On the occasion of the new Hebrew year, I thought I’d make this entry a bit lighter than usual and present blessings for the new year in the spirit of NLP, spiced up with some advice, so here goes:
When setting the goals for extraction results, try to find the optimal balance between recall and precision. Remember: Aiming high is good, just make sure there’s an easy way down!
Do not attempt to debug a rulebook for more than 24 hours straight. We’ve been there. We’ve done that. If you think you’re stuck now, you still haven’t seen nada!
Remember the chain of language processing from last entry? First comes The HTML converter – it hands down the info to CARE, which does all the hard work and in turn passes the parsed relations to the Post Processor so that it can rest on its laurels
Perfect “Anaphora Resolution” is a myth. You can try. For a while, you may even believe you’ve done it. Our prediction: In the end the bubble will burst. Or you’ll go crazy trying to solve all the problems.

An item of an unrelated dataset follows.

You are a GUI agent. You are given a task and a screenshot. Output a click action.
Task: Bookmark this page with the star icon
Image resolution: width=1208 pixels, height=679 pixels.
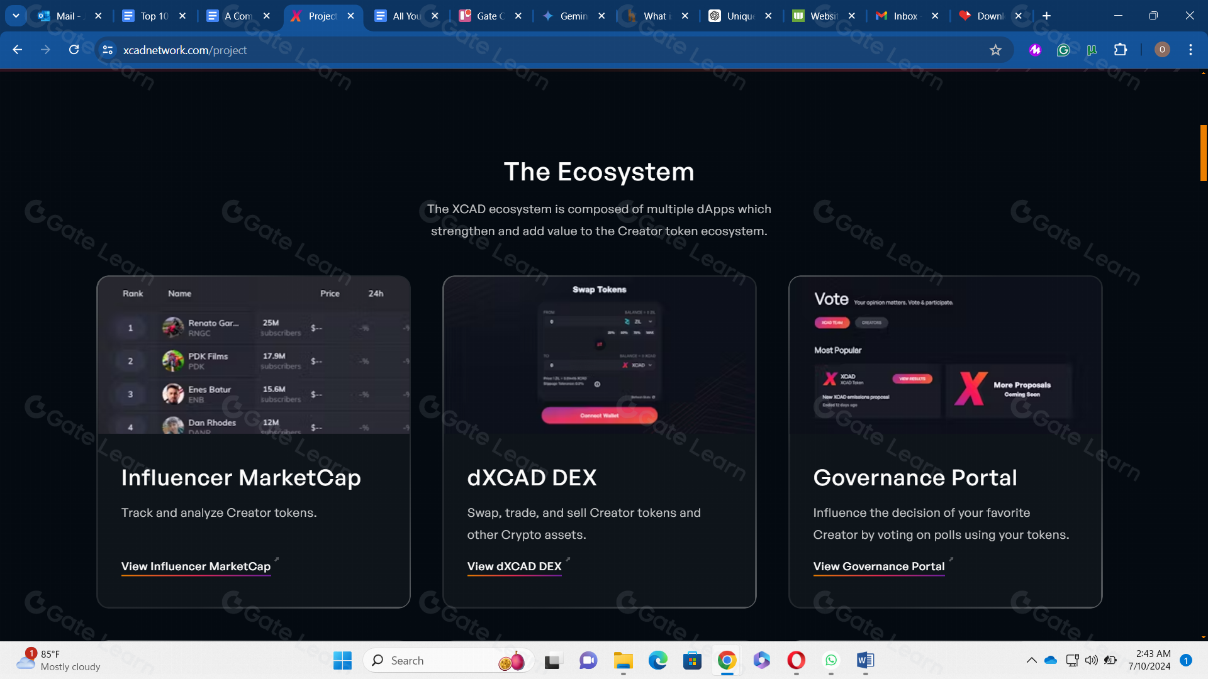pyautogui.click(x=995, y=50)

Or both.
Make sure that all the crucial information that comes in as input, goes out as output
Remember the engineer that didn’t take our advice and corrected extraction rules through the night?
Just like life itself, retrieving the ultimate extractions for a given relation may be an extremely tedious and laborious task. Lighten up, add some spice. Make fun of yourself!
Do everything you do with love and CARE!
But remember that if you’re not enjoying it, you’re probably not doing it right!
Here from Cambridge, MA, wishing you all a wonderful year full of wonderful experiences, CARE-ing, happiness and love!